Your goal ::
Records follow. Pull out every line that contains "Thạch".

** Source data follows **

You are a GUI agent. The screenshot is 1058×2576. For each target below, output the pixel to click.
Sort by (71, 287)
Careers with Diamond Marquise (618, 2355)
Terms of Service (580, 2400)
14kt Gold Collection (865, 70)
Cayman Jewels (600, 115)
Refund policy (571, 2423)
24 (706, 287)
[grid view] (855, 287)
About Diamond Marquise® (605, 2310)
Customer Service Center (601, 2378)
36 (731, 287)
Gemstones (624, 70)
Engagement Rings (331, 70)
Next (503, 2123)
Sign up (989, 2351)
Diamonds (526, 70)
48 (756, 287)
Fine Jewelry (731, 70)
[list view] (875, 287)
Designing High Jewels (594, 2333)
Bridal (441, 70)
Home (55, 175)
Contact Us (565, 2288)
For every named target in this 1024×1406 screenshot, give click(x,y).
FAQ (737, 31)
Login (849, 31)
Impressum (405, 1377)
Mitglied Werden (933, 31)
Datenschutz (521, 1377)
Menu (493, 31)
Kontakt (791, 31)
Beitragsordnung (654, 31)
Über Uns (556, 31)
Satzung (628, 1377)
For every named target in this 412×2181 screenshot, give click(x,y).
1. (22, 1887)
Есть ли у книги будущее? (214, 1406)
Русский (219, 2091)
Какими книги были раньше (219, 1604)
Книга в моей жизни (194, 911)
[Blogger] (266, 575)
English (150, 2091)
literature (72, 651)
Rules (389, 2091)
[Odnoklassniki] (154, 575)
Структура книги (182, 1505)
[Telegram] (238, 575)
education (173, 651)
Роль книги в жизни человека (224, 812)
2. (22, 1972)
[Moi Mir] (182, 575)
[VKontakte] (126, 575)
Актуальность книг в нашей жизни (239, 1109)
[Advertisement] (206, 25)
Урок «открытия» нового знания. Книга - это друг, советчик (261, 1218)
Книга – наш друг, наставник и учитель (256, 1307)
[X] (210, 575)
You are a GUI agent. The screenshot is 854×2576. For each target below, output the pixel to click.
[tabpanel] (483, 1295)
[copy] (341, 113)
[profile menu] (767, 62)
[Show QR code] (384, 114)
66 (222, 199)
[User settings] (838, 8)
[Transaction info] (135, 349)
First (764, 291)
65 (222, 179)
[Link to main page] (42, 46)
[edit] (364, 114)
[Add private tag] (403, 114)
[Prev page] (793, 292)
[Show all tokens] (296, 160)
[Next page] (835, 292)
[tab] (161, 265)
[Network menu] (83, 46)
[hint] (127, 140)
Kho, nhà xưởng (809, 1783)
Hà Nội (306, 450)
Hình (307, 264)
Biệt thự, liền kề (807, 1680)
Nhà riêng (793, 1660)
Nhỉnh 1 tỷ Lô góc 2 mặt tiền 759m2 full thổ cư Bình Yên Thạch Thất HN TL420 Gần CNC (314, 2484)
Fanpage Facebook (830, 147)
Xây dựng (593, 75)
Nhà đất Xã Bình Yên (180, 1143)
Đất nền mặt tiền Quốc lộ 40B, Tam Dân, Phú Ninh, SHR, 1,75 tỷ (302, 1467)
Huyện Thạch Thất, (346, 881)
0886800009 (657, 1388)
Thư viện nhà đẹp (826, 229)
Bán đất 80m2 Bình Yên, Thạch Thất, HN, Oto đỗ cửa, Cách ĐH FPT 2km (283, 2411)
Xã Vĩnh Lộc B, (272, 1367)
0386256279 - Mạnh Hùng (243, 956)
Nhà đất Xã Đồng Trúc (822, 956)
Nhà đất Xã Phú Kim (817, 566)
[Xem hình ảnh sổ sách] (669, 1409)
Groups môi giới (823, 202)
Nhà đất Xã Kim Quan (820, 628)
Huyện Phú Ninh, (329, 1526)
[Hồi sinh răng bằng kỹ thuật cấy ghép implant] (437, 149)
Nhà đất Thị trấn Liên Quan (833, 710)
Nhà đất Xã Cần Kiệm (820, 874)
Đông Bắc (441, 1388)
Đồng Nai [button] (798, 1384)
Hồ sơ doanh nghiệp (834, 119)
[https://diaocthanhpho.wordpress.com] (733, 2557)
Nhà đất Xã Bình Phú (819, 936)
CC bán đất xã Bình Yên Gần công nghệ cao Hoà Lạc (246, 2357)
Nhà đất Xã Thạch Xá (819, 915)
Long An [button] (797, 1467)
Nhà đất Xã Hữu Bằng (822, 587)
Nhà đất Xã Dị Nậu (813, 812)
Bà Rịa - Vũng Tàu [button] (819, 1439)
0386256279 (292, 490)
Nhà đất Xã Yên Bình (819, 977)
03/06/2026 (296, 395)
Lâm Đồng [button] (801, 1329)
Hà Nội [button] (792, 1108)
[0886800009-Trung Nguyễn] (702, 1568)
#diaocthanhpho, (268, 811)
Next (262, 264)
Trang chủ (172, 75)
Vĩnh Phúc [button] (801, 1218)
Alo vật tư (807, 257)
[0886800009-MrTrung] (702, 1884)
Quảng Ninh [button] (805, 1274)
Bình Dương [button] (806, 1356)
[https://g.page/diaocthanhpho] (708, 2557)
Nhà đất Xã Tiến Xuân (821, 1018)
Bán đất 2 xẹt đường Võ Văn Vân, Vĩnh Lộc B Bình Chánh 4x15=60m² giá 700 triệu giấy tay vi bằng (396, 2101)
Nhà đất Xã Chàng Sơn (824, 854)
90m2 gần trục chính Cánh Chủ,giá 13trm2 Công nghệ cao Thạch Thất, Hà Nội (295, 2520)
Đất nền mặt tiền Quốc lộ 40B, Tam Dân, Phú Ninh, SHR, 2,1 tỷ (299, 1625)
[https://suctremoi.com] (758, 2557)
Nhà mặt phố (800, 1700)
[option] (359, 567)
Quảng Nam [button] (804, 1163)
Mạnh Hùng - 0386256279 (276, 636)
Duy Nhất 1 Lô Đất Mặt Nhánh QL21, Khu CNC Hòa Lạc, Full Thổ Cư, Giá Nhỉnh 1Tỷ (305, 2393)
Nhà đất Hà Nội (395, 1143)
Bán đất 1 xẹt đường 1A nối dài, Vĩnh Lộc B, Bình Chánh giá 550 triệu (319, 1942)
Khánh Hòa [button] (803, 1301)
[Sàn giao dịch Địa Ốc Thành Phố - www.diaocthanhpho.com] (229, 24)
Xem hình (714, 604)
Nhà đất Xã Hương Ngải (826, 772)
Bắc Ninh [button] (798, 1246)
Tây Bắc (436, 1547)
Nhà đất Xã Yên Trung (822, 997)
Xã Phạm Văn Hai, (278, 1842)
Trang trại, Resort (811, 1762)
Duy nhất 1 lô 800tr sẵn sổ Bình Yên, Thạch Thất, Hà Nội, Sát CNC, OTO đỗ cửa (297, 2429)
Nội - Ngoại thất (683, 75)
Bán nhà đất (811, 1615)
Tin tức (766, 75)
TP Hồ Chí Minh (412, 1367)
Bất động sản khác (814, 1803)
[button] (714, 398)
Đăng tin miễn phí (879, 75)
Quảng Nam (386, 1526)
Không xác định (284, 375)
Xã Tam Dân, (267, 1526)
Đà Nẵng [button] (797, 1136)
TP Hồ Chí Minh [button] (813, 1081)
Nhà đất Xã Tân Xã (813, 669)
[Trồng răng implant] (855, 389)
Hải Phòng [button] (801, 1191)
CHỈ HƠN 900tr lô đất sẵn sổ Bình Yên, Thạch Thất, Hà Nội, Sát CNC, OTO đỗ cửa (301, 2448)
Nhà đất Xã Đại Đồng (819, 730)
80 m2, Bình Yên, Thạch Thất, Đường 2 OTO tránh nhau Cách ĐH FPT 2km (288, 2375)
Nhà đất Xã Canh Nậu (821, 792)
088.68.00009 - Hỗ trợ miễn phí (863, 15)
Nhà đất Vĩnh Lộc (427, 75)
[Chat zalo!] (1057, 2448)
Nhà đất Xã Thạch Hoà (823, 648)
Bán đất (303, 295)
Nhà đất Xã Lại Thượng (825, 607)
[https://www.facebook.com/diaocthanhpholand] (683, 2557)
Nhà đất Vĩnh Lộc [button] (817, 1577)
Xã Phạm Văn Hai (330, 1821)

** End of Source data **

Exercise response ::
Nhỉnh 1 tỷ Lô góc 2 mặt tiền 759m2 full thổ cư Bình Yên Thạch Thất HN TL420 Gần CNC (314, 2484)
Huyện Thạch Thất, (346, 881)
Bán đất 80m2 Bình Yên, Thạch Thất, HN, Oto đỗ cửa, Cách ĐH FPT 2km (283, 2411)
Nhà đất Xã Thạch Xá (819, 915)
90m2 gần trục chính Cánh Chủ,giá 13trm2 Công nghệ cao Thạch Thất, Hà Nội (295, 2520)
Duy nhất 1 lô 800tr sẵn sổ Bình Yên, Thạch Thất, Hà Nội, Sát CNC, OTO đỗ cửa (297, 2429)
CHỈ HƠN 900tr lô đất sẵn sổ Bình Yên, Thạch Thất, Hà Nội, Sát CNC, OTO đỗ cửa (301, 2448)
80 m2, Bình Yên, Thạch Thất, Đường 2 OTO tránh nhau Cách ĐH FPT 2km (288, 2375)
Nhà đất Xã Thạch Hoà (823, 648)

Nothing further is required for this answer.